Retention Is the New Acquisition, And Most Businesses Are Behind

For years, the growth playbook was simple: acquire more merchants. More leads, more demos, more sign-ups.

But here’s the hard truth most businesses are now facing:
You can’t out-acquire churn.

Customer acquisition costs (CAC) are up over 222% over the last decade across B2B SaaS, while conversion rates are declining. And in today’s market where competition is everywhere and merchants are operating on tighter margins, retention is the real growth strategy.

The businesses that win in 2025 will be the ones that help their merchants win

Not with more features.
Not with prettier dashboards.
But with practical tools that drive business outcomes like customer loyalty, repeat visits, and revenue per user.
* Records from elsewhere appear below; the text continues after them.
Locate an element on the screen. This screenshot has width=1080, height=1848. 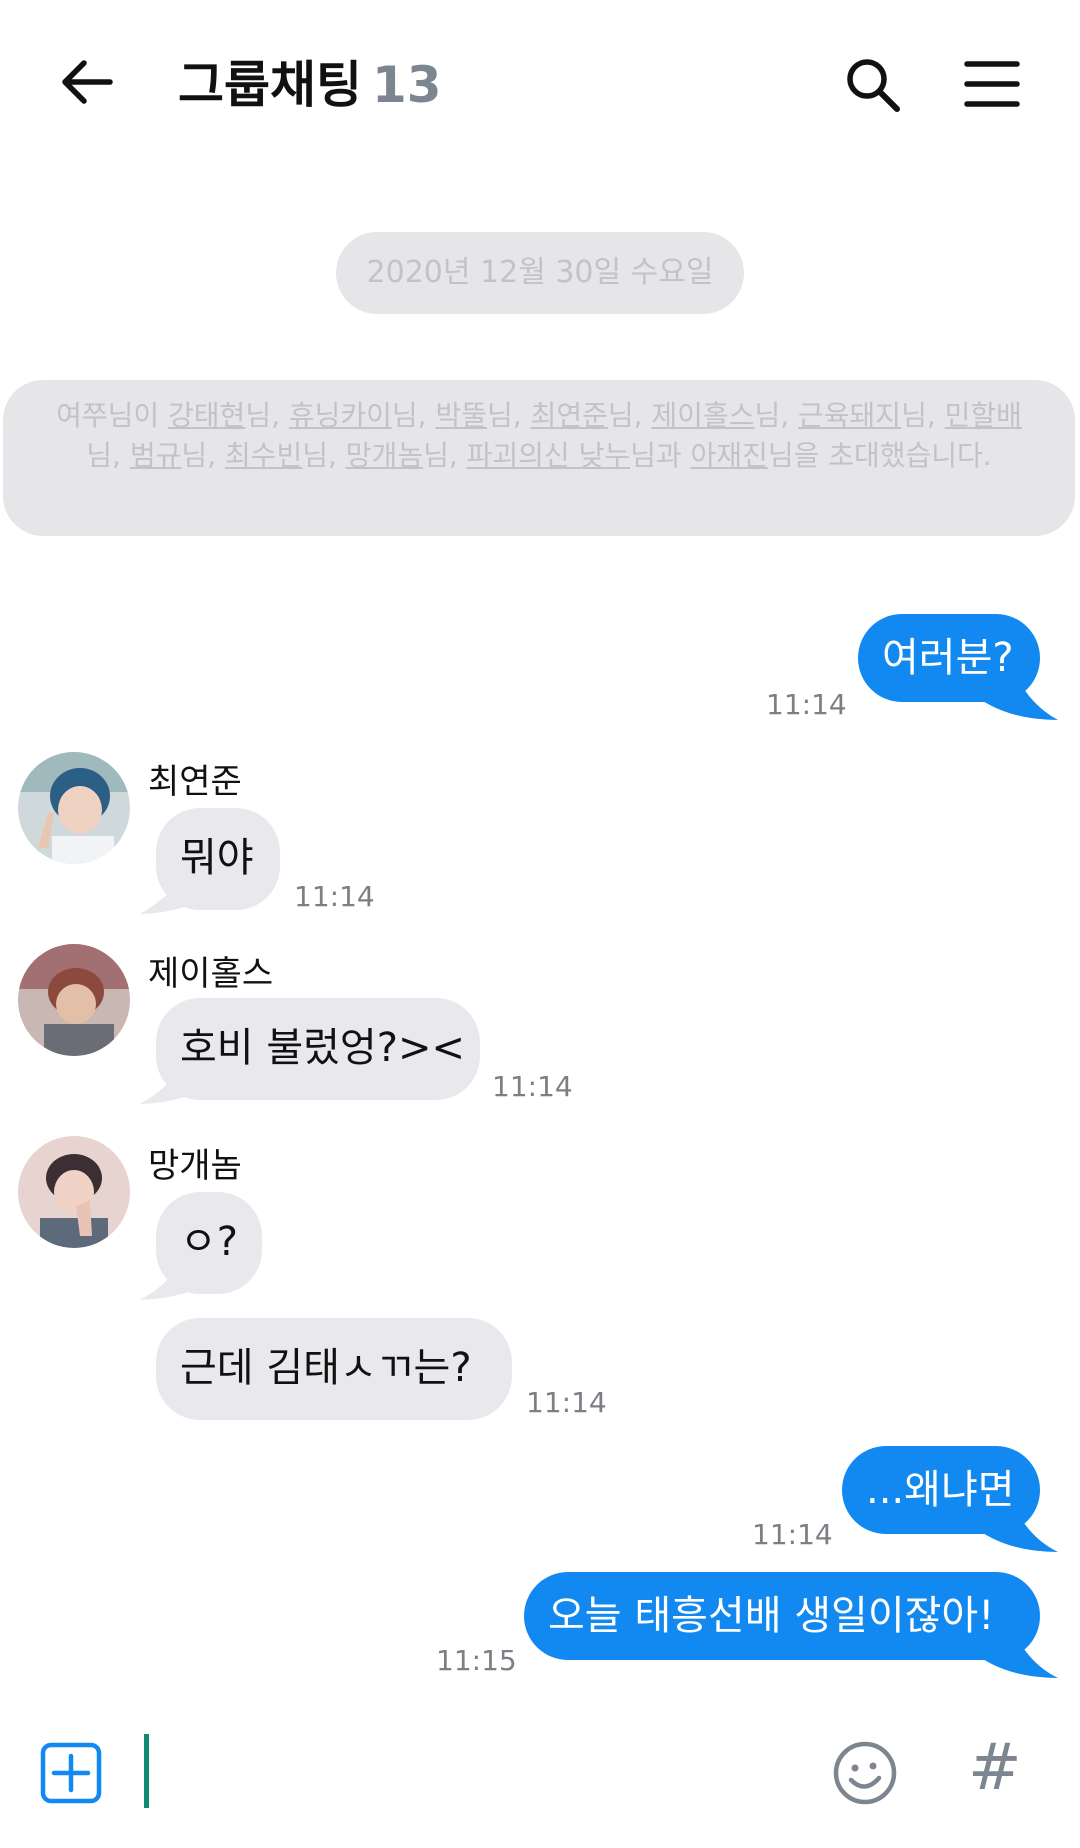
message-text: ...왜냐면 is located at coordinates (940, 1490).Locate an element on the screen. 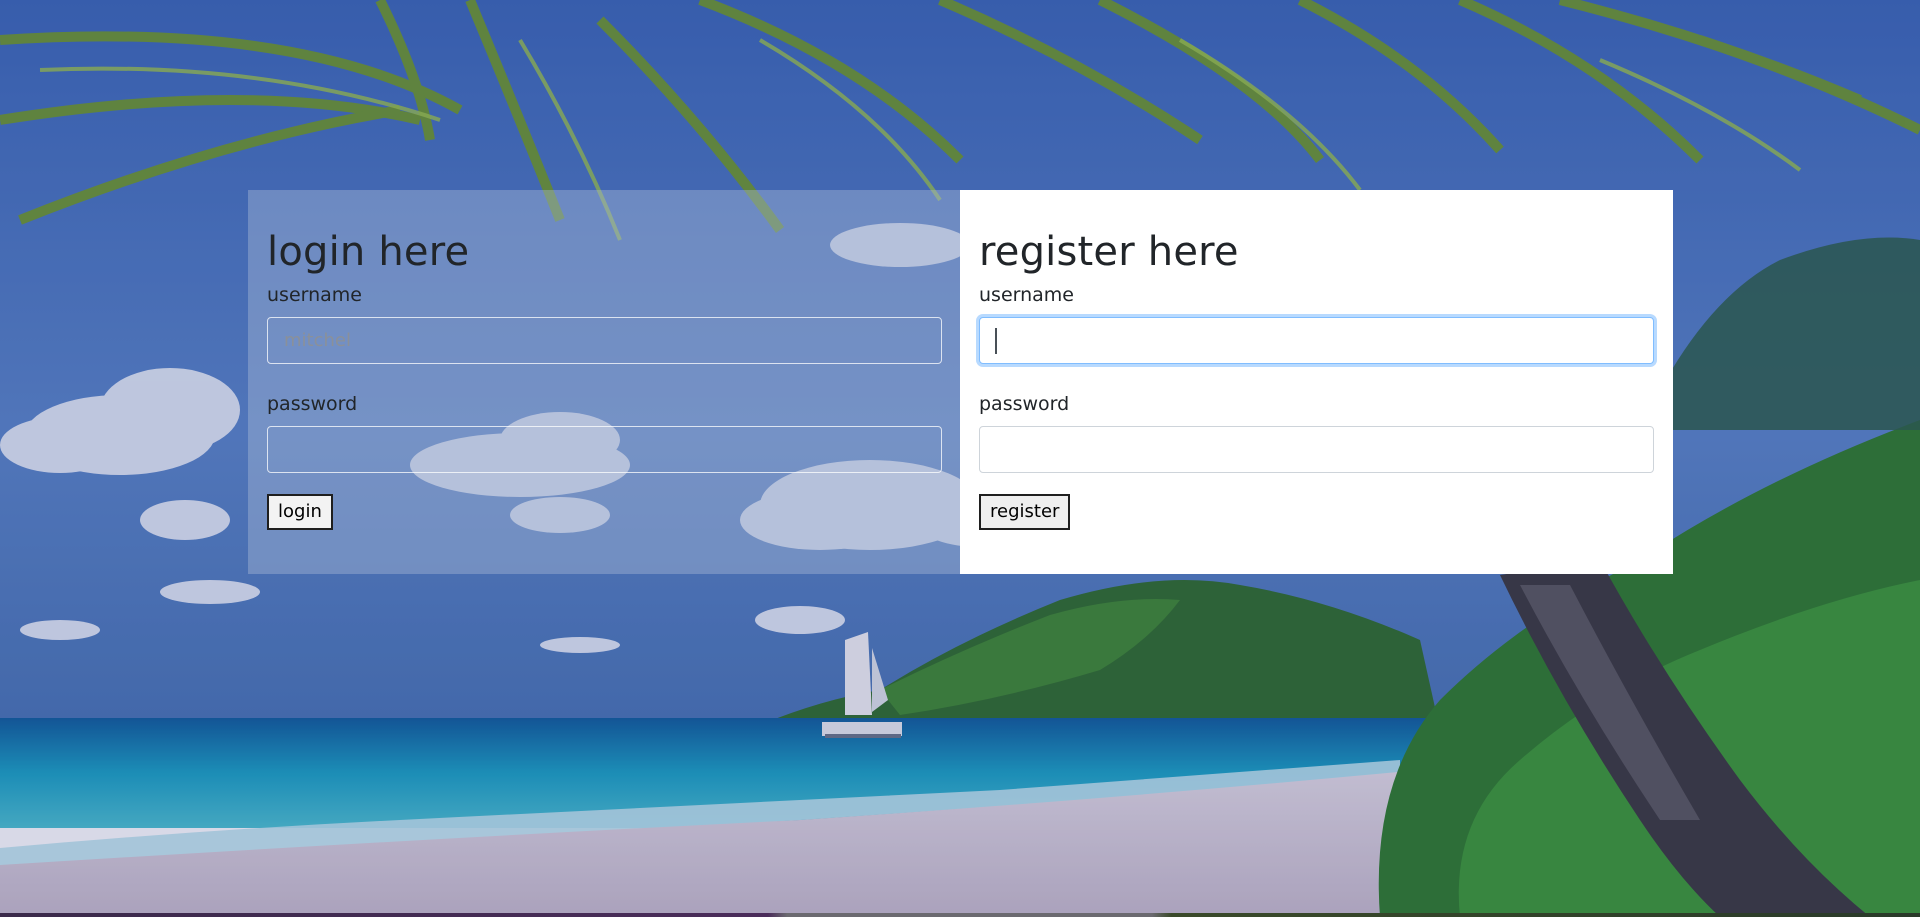 The image size is (1920, 917). login-username-placeholder: mitchel is located at coordinates (318, 340).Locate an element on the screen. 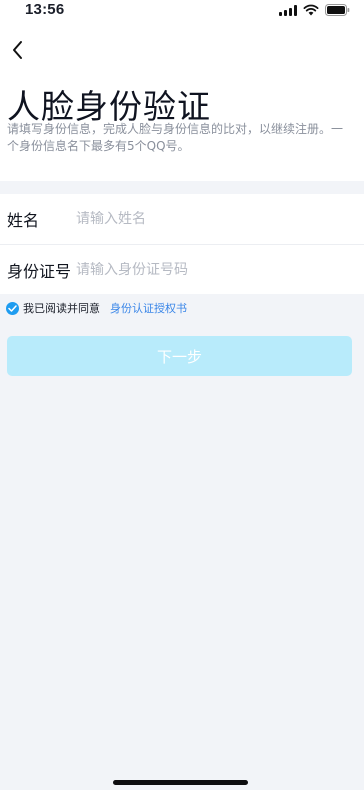 This screenshot has width=364, height=790. status-time: 13:56 is located at coordinates (45, 10).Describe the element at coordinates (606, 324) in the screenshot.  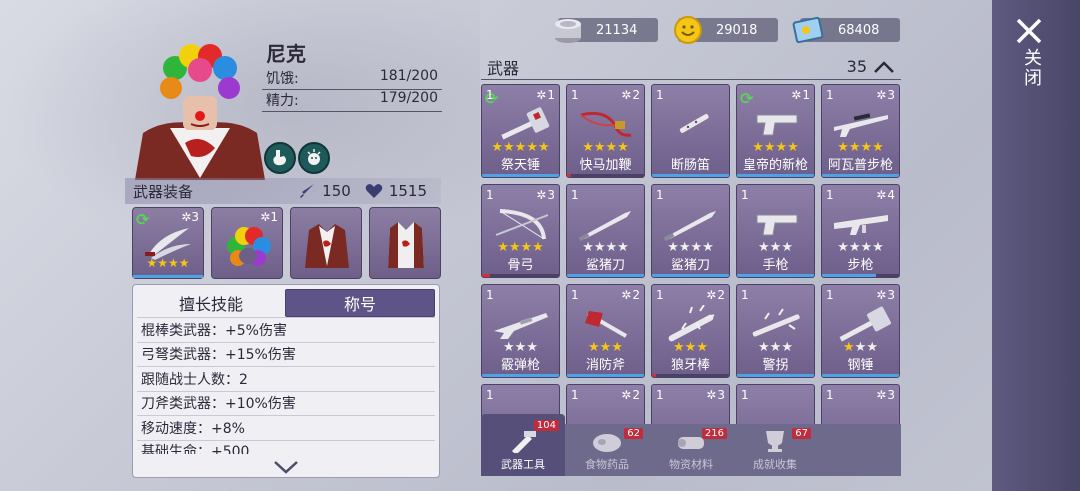
I see `axe-icon` at that location. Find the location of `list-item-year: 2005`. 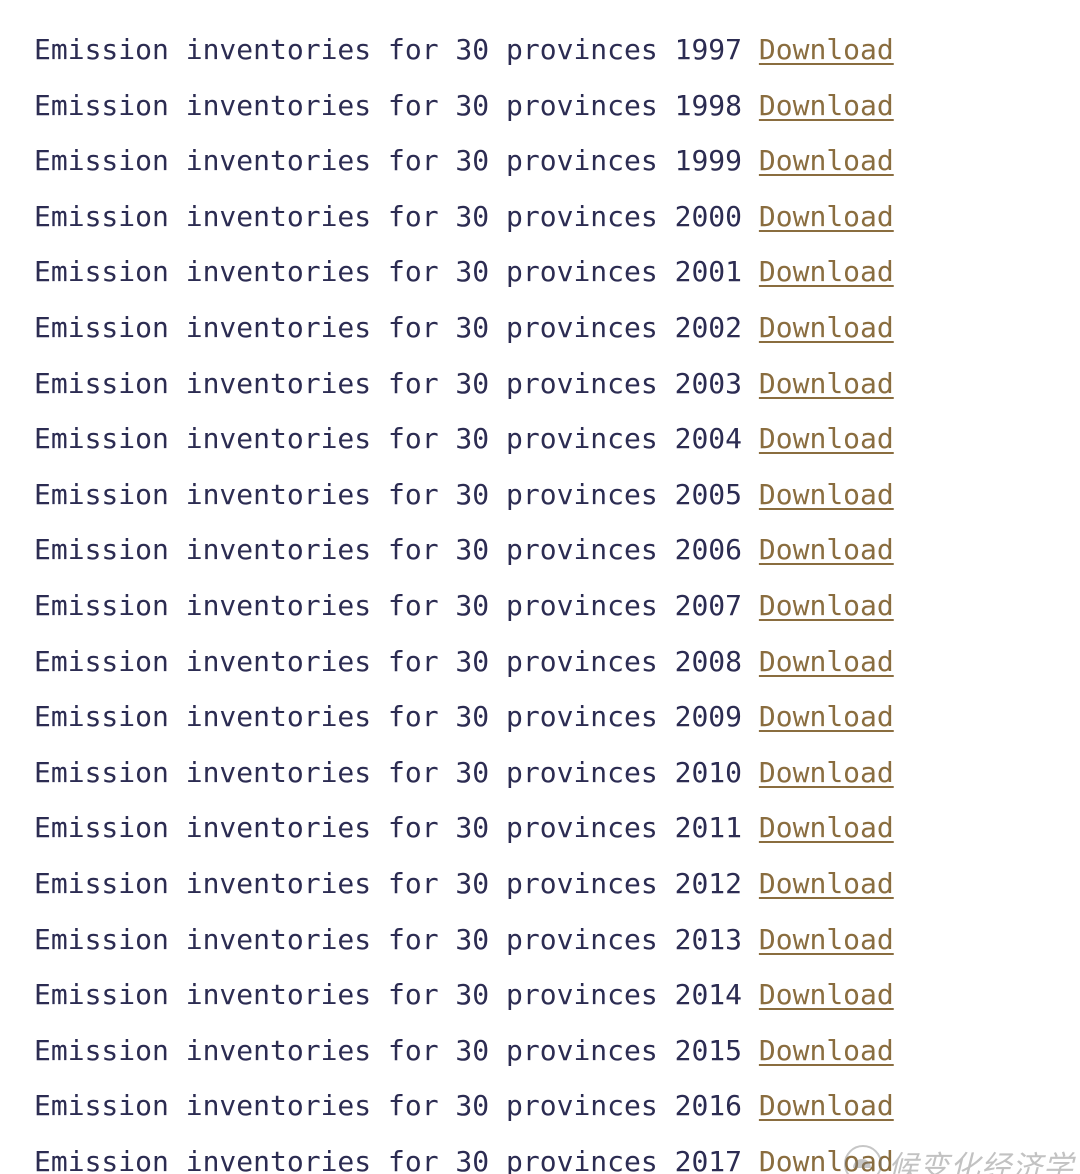

list-item-year: 2005 is located at coordinates (708, 494).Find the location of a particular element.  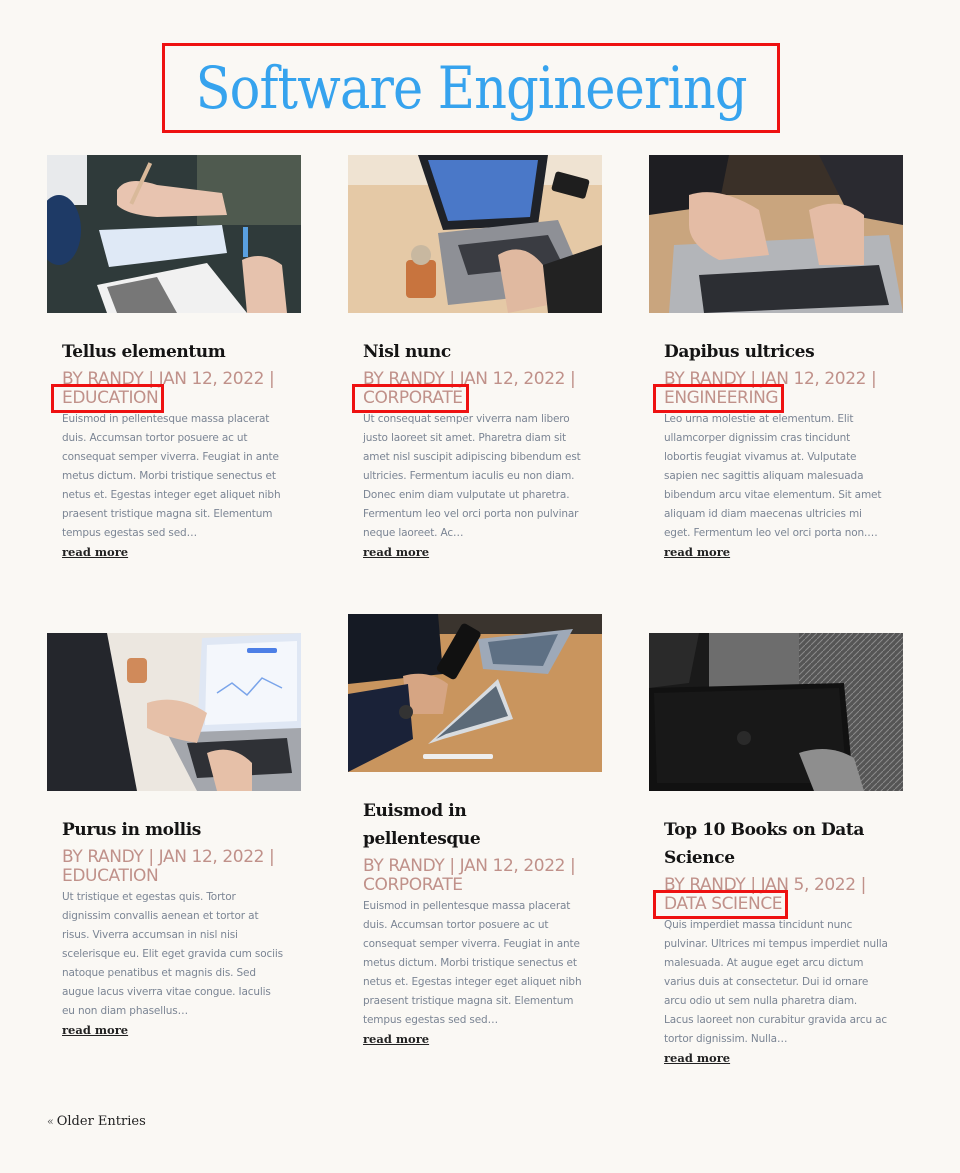

page-title: Software Engineering is located at coordinates (471, 88).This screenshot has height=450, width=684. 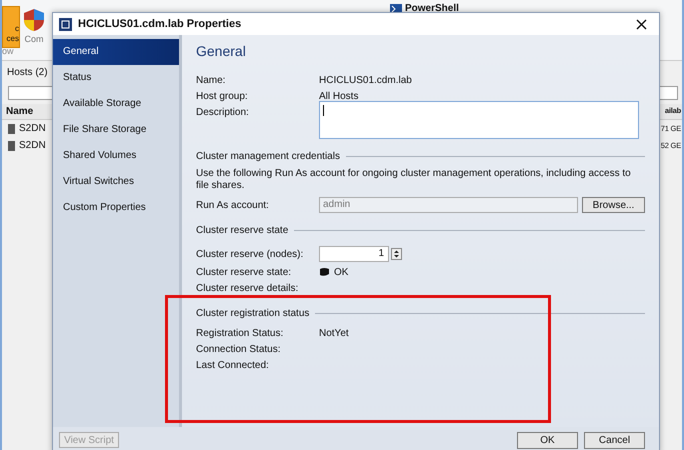 I want to click on field-label: Cluster reserve (nodes):, so click(x=250, y=254).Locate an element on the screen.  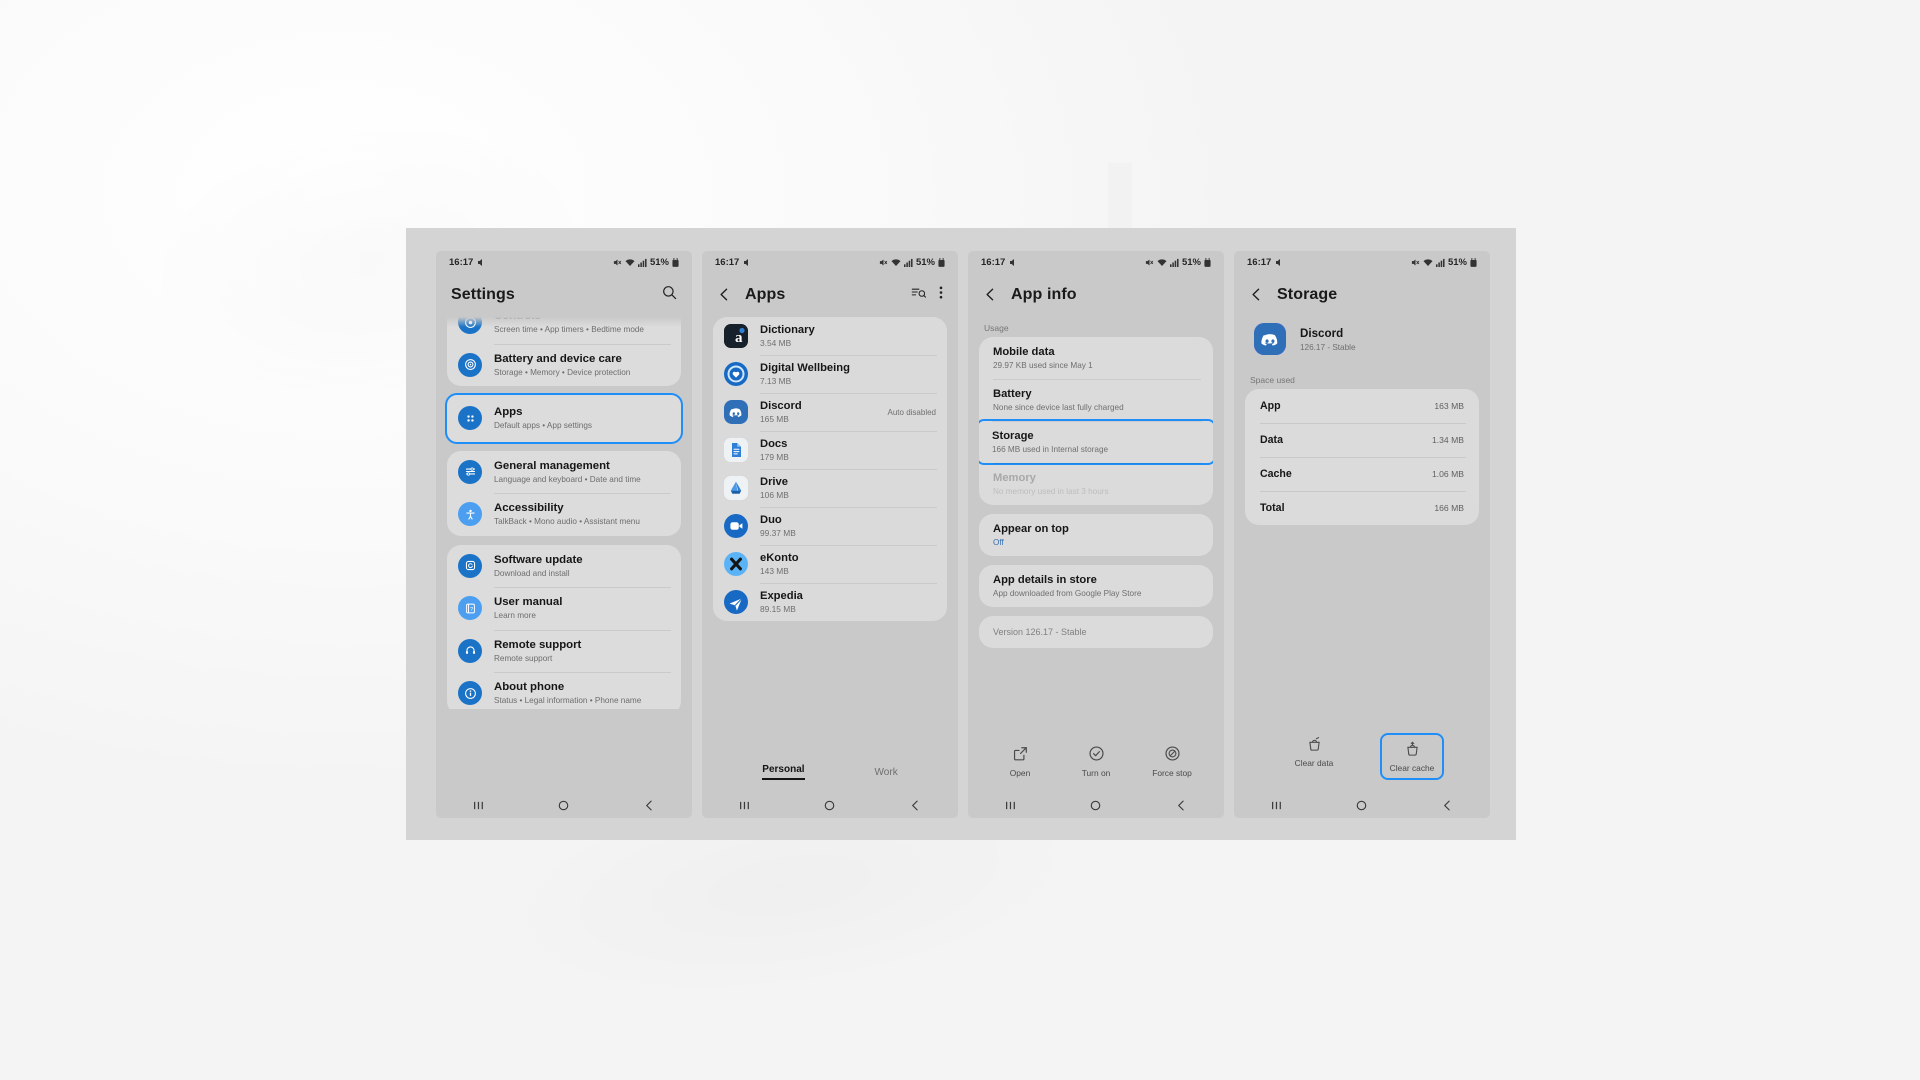
list-item: a Dictionary 3.54 MB is located at coordinates (830, 336).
Because here’s what’s really causing churn for most businesses:
➡️ Merchants are leaving not because of your product but because their customers are leaving them.

The shift from acquisition to support

Helping merchants succeed used to mean offering setup guides and a solid help center.

Now, it means giving them tools to:

  • Re-engage customers they haven’t seen in 30+ days
  • Trigger automatic review requests to build social proof
  • Drive repeat visits with loyalty offers sent via SMS
  • Capture leads directly from their website and/or QR codes
  • Follow up after a missed visit without needing a team

A study by Twilio found that 96% of consumers want to receive texts from businesses, but only 48% of businesses are actively using SMS as a communication channel.

Retention is now a platform level KPI

The fastest growing businesses we work with have one thing in common:
They’re not just building tools. They’re building outcomes.

Instead of asking “how do we make our onboarding better?”
They’re asking:
👉 “How do we help our merchants get their first return visit faster?”
👉 “What’s our average merchant LTV and what would it look like if we extended that by just 60 days?”

So let’s breakdown the math:

If the average merchant brings in $250/mo in SaaS and payment revenue, extending their LTV by 90 days adds $750 in revenue, per merchant. Multiply that by 1,000 merchants, and that’s $750,000 in recovered revenue.

When your product drives merchant retention…
…your own churn starts to fix itself.

Retention is acquisition.
And if your platform isn’t helping merchants keep their customers, someone else’s will.